Recently, a lawsuit was filed against CIGNA in Connecticut, almost identical to a similar one filed against it earlier this summer in California. The issue stems from CIGNA’s use of the automated software, PxDx, in the processing of its claims. A ProPublica investigation (available here) found that the software could be used to deny a claim without the provider opening the patient’s file. The U.S. House of Representatives’ Energy and Commerce Committee and state regulators are also investigating the insurance company’s use of the software.

The suit is seeking class action status covering every participant nationwide who had claims reviewed by PxDx, which it alleges has resulted in the improper denial of hundreds, even thousands of claims. For its part, CIGNA is stating that the claims are baseless, and that it uses a standard review process that is similar to those of other insurers.

Anthem Lawsuit

On September 20, 2023, in K.D. and A.D. v. Anthem Blue Cross and Blue Shield/Group Health Plan of United Technologies Corporation, the U.S. District Court in Utah ruled in favor of the plaintiffs (a health plan participant and dependent daughter) in a mental health parity claim. The court found that Anthem, third-party administrator for the health plan, applied a more stringent limit on residential mental health treatment than on the analogous skilled nursing treatment because mental health patients under the plan were not provided with a course of treatment plan or stages of care in connection with determining a patient’s discharge from the facility, as is the case with skilled nursing facilities under the plan. For further information, please read a related article by the law firm of Kantor & Kantor here.

Questions of the Month

Question: Are employers required to provide participants with health and welfare summary plan descriptions (SPD) annually?

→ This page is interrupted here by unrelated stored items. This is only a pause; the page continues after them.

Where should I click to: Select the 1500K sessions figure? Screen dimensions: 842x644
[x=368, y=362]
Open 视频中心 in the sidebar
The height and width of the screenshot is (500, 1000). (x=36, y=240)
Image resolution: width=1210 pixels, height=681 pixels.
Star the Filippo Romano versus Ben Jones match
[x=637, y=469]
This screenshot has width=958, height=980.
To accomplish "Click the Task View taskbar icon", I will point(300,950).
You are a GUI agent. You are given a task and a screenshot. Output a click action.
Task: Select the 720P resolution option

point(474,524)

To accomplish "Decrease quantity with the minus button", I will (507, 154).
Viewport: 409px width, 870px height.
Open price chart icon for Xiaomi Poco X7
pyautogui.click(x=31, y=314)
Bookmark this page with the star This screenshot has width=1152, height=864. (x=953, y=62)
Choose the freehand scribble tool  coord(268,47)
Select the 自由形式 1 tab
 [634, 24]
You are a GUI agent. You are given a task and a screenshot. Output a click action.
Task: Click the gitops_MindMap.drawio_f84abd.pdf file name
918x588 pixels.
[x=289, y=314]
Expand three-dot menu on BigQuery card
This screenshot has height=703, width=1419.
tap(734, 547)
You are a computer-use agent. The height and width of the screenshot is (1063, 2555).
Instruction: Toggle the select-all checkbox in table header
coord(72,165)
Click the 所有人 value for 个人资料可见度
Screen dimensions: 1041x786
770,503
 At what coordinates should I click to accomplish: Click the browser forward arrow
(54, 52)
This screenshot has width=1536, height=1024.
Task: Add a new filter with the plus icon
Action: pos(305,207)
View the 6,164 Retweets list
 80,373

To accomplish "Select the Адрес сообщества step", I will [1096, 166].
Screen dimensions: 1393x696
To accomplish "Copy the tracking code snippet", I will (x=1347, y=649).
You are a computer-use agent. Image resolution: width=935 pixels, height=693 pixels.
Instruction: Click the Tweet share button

Answer:  For health and welfare plans subject to ERISA, there is no requirement that SPDs be routinely provided every year. In general, health and welfare plan SPDs must be furnished when a participant first becomes covered by a plan and at specific intervals thereafter. Different deadlines apply in different situations, as follows:

  • Newly Covered Participants.SPDs for existing plans must be automatically furnished within 90 days after a participant first becomes covered.
  • New Plans.SPDs for new plans must be automatically furnished within 120 days after the plan is first established and becomes subject to ERISA.
  • Five-Year Rule If Material Changes Made.An updated SPD must be automatically furnished at least every five years if any material changes were made within that five-year period. The updated SPD must be furnished no later than 210 days following the last day of the fifth plan year after a material change would have been reflected in the most recently distributed SPD and must incorporate all amendments that occurred during the five-year period. Meanwhile, the material changes must have been communicated via summaries of material modifications.
  • Ten-Year Rule If No Material Changes Made.If no material changes were made during the immediately preceding ten-year period, a copy of the most recently distributed SPD must be furnished within 210 days following the last day of the tenth plan year after a material change would have been reflected in the most recently distributed SPD.
  • Upon Request. SPDs (and other materials) must be furnished to participants (and certain others) upon request.

Notwithstanding, because SPDs provide important information about participants’ rights and responsibilities, it may be advisable to furnish them sooner than these outside deadlines. If a participant has not been notified of plan requirements, such as the need to follow the plan’s claims procedure, a court might not require the participant to follow the procedure. Thus, furnishing SPDs as soon as practicable is generally in the plan’s and your company’s best interest.

Finally, keep in mind that group health plans are subject to many other disclosure requirements. Some of these, such as the summary of benefits and coverage and notices regarding certain group health plan mandates, have different distribution rules.